If there is more than one solution, print the one that minimizes the work assigned to the first scriber, then to the second scriber etc. But each scriber must be assigned at least one book.
Sample
Input | Output |
---|---|
2 9 3 100 200 300 400 500 600 700 800 900 5 4 100 100 100 100 100 | 100 200 300 400 500 / 600 700 / 800 900 100 / 100 / 100 / 100 100 |
题意: 给定n个数的序列,求将其划分为k块的方案,使各块加和最大值最小。如果有多种方案,输出越靠前的块加和越小的那个。
分析: 这道题目算是比较明显的二分了,可以先二分求出这个最小的最大值,check(x)函数返回是否可以划分出k个和小于等于x的块,check的具体实现如下,先遍历一遍数组,尽量把一个块装进尽可能多的数,如果装不下就换下一个块,如果最终块数小于等于k,那就说明可以划分成k个和小于等于x的块,如果最终块数大于k,那要划分为k个块就需要尽可能扩大每个块中元素个数,但由于每个块已经包含了最多的元素无法再扩大了,所以此时就不能划分为k个和小于等于x的块。
写好check函数就能求出这个最小的最大值了,接下来就是输出具体的划分方案。由于要越靠后的块加和越大,所以输出方案时可以从后往前枚举,再重复一遍check中的过程,这样得到的方案就是越靠后的块越大的方案了。另外这样得到的方案其各块和的最大值一定是之前二分出来的那个值,这里可以反证,假如不是的话那二分时的值就会是更小的值了。

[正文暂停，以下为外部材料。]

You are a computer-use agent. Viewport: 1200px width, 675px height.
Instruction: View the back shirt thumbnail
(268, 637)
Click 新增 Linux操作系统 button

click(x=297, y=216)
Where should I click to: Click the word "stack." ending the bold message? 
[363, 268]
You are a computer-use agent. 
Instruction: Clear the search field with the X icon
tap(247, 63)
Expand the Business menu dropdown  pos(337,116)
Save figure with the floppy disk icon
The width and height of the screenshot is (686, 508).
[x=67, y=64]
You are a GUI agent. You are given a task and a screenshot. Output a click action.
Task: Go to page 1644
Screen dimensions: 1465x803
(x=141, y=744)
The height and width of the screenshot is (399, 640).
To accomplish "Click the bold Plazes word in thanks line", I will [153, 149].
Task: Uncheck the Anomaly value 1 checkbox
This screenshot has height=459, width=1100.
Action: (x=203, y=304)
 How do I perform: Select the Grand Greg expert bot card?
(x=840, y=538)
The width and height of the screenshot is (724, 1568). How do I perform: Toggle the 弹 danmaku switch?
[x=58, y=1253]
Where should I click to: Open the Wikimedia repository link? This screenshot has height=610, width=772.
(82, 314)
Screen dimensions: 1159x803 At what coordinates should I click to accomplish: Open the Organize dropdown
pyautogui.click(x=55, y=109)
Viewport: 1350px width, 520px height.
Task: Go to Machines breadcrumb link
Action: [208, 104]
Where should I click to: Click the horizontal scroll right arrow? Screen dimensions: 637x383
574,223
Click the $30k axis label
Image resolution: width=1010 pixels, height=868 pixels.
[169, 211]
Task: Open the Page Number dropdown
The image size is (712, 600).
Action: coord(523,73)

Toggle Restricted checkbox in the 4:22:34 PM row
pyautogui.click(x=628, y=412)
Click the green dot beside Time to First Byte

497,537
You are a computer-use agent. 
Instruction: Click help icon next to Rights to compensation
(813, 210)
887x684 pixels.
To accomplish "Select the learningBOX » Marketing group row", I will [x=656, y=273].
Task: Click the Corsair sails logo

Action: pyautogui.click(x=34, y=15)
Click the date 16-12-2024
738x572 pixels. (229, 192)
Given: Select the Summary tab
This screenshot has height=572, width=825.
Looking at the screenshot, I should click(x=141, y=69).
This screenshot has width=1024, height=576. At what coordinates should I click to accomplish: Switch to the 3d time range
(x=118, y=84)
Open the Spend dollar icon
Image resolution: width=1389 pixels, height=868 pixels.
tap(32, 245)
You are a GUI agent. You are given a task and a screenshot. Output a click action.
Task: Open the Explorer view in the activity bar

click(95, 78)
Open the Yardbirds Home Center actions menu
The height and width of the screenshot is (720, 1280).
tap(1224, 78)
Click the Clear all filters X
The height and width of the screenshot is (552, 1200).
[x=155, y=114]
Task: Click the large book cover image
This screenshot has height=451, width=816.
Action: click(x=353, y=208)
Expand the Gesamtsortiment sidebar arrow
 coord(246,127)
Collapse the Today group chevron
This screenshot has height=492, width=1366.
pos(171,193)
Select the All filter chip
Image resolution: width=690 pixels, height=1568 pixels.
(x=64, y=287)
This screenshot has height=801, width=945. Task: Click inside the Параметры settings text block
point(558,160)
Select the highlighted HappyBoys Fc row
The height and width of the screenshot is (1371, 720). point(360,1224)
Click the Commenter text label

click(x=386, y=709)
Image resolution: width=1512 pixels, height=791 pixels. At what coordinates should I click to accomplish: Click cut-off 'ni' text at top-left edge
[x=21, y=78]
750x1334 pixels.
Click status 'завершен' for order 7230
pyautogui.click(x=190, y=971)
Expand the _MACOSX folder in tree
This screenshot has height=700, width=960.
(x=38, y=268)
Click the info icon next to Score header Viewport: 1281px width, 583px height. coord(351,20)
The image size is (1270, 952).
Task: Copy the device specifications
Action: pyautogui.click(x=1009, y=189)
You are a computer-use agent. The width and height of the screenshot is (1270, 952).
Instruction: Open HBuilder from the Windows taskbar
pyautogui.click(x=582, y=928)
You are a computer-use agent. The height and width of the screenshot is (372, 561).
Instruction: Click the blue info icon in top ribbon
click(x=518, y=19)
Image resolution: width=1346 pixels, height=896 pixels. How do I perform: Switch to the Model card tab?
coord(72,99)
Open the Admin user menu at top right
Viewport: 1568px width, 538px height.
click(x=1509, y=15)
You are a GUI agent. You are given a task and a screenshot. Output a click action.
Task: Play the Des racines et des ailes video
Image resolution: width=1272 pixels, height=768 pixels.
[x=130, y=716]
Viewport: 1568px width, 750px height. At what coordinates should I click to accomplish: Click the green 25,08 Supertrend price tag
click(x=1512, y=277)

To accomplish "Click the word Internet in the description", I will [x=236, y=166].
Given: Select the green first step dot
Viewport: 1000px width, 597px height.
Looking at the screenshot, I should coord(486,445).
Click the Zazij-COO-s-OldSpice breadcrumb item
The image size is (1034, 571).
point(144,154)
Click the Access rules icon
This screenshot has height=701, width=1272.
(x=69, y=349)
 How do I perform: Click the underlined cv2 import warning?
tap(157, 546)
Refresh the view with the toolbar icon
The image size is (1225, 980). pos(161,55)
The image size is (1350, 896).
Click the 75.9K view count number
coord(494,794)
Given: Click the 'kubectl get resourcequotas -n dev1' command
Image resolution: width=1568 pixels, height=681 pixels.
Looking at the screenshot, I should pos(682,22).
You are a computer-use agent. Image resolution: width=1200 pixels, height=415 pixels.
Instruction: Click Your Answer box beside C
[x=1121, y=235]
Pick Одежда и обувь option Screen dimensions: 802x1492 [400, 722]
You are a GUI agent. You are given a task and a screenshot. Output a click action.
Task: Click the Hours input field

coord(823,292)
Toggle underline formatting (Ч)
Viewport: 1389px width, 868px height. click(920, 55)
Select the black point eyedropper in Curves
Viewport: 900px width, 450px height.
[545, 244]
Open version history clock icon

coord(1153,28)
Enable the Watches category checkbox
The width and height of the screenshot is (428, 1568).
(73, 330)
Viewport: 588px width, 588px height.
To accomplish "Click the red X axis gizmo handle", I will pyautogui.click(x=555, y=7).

最后在实现代码时还出了个bug,在下面代码的第59行,非常具有教育意义!
具体代码如下:
#include <iostream>
#include <cstdio>
#include <algorithm>
#include <cstring>
#include <cmath>
#include <string>
#include <vector>
#define int long long
using namespace std;
int T, n, k, a[505];
bool check(int x){//返回能否划分为k段,且每段和都小于等于x
int sum = 0, cnt = 1;
for(int i = 1; i <= n; i++){
if(a[i] > x) return false;
if(sum+a[i] <= x){
sum += a[i];
}
else{
sum = a[i];
cnt++;
if(cnt > k)
return false;
}
}
return true;
}
signed main()
{
cin >> T;
while(T--){
scanf("%lld%lld", &n, &k);
for(int i = 1; i <= n; i++)
scanf("%lld", &a[i]);
int l = 1, r = 1e10+10, ans = -1;
while(l <= r){
int m = l+r>>1;
if(check(m))
ans = m, r = m-1;
else
l = m+1;
}
vector<int> v[505];
int cnt = 1, sum = 0;
for(int i = n; i >= 1; i--){
if(sum+a[i] <= ans && i > k-cnt){
v[cnt].push_back(a[i]);
sum += a[i];
}
else{
v[++cnt].push_back(a[i]);
sum = a[i];
}
}
for(int i = cnt; i >= 1; i--){
printf("%lld", v[i][v[i].size()-1]);
//v[i].size()-2是个32位无符号数,而j是个64位带符号数
//所以需要先0扩展至64位然后转为带符号数
for(int j = (int)v[i].size()-2; j >= 0; j--){
printf(" %lld", v[i][j]);
}
if(i != 1) printf(" / ");
}
puts("");
}
return 0;
}